Ein erfolgreiches Konzept, welches nun auch von Publisher adaptiert wird. Allen voran von Electronic Arts mit EA Access. 4 Euro im Monat oder 25 Euro pro Jahr beträgt die Mitgliedsgebühr die neben minimalen zeitlichen und finanziellen Vorteilen auch den Leihzugriff auf einige EA Spiele ermöglicht. Madden NFL 25, FIFA 14, Battlefield 4 und Peggle 2 sind es zum Start der Testphase. Je länger man darüber nachdenkt, umso mehr Sinn macht es aus Sicht von EA, genauer gesagt von EA Sports. Der jährliche Vollpreisverkauf von Sportspielen wird immer schwieriger und oftmals wird aufgrund der zu hohen Kosten im Vergleich zu den fehlenden Innovationen einfach ein Jahr ausgelassen. Mit EA Access wird es wieder leistbar immer die neuste Version zu spielen und man bekommt gleichzeitig noch Zugang zu anderen Spielen. Das Modell hat auch wirtschaftliche Vorteile bei Titel wie Battlefield, denn je günstiger die Basisversion ist, desto wahrscheinlicher wird für zusätzliche Inhalte bezahlt und Battlefield bietet viele zusätzliche kostenpflichtige Inhalte, sehr viele. Der wirtschaftlich gesicherte Erfolg von EA Access wird zu ähnlichen Geschäftsmodell bei anderen Publishern führen und letztendlich auch das GaaS Modell weiter stärken.

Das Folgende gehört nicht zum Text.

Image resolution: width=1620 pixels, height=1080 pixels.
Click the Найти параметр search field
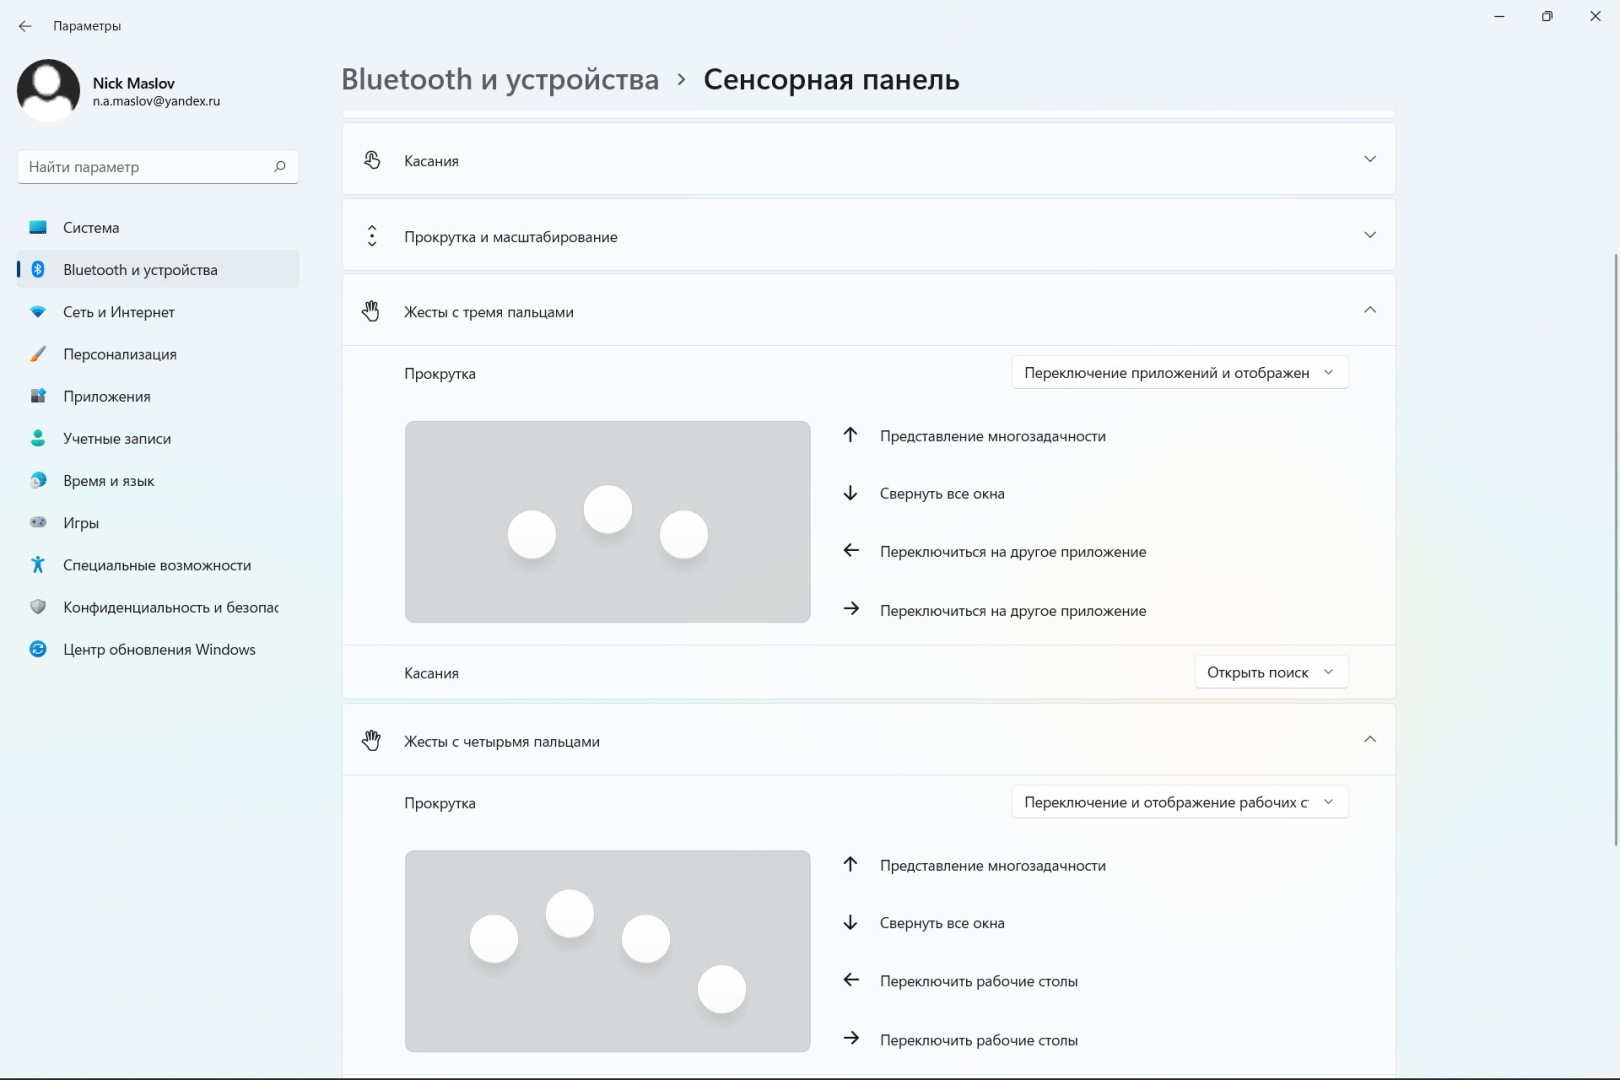coord(145,167)
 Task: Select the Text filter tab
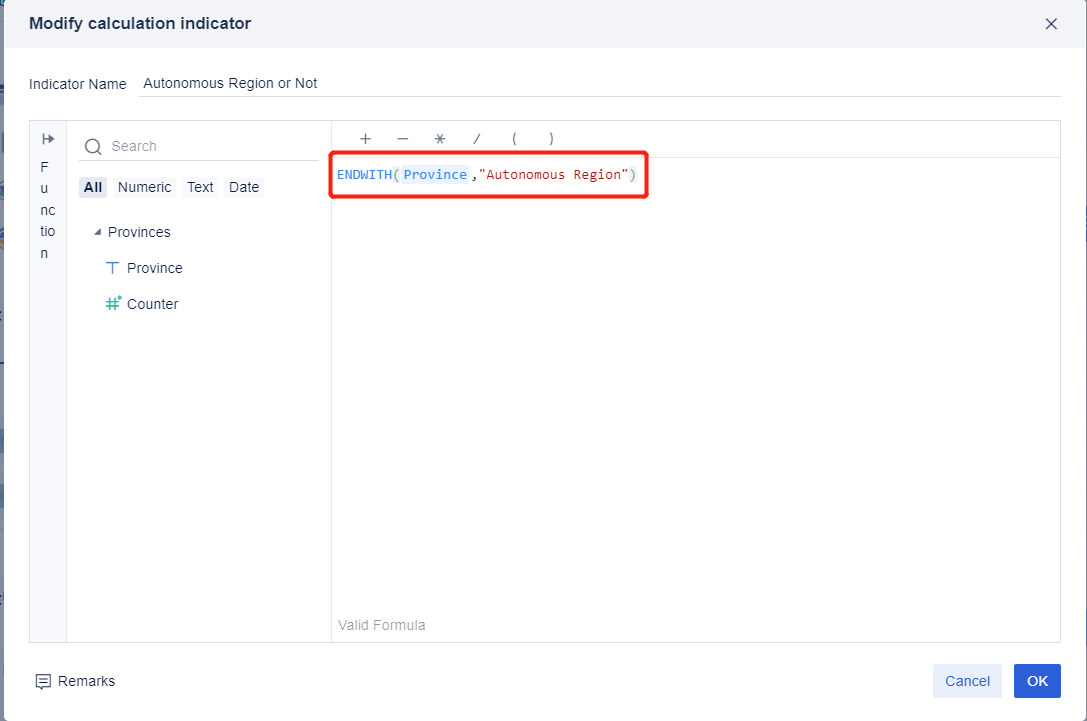(200, 186)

Sony experimentiert mit PlayStation Now im Bereich Videospielstreaming und viel spannender mit zeitlichen Abrechnungsmodellen. 5 Euro für 4 Stunden, 8 Euro für eine Woche, 15 Euro für ein Monat und 30 Euro für ein Quartal sind derzeit die Kosten pro geliehenem Vollpreisspiel. Im Gegensatz zu den bisherigen GaaS Modellen hält sich die Akzeptanz aufgrund der unattraktiven Kostenstruktur und der fehlenden Flexibilität zurück. Ein Umstand der zu Adaptierungen führen wird, denn der Kauf von Spielzeit hätte durchaus seinen Reiz und würde meiner Meinung nach auch Abnehmer finden. Schritt Eins wäre die Änderung von der Nutzungszeit auf reale Spielzeit und Schritt Zwei die Loslösung vom Spiel. Man kauft 10 Spielstunden für 5 Euro, kann sich jedes beliebige Spiel vom digitalen Marktplatz runterladen oder streamen und die gekaufte Spielzeit beliebig nutzen. Heute Call of Duty, morgen Forza Motorsport und sobald das zeitliche Guthaben aufgebraucht ist, kauft man einfach Spielzeit nach. Auf den ersten Blick vielleicht unattraktiv für Vielspieler, aber eine meiner Meinung sinnvolle Abrechnungsvariante für Gelegenheitsspieler oder um einfach Spiele anzutesten.
Games as a Service ist ein fixer Bestandteil des Vertriebs- und Geschäftsmodells für Spiele der aktuellen Konsolengeneration. Die Ausprägung steckt derzeit noch in den Kinderschuhen, die künftigen Tendenzen sind aber bereits sichtbar. Die Akzeptanz beim Kunden steht und fällt mit dem Verhältnis von Preis und Leistung. Die PlayStation Plus Spielesammlung, Xbox Games with Gold und EA Access zeigen wie man Kunden mit reiner realistischen Preisgestaltung zur Nutzung neuer Vertriebs- und Geschäftsmodelle bringen kann. Modelle die künftig den physischen Verkauf immer weiter reduzieren und sich langsam und schleichend als Standard etablieren werden. Gut oder Schlecht? Eher unmöglich zu beantworten.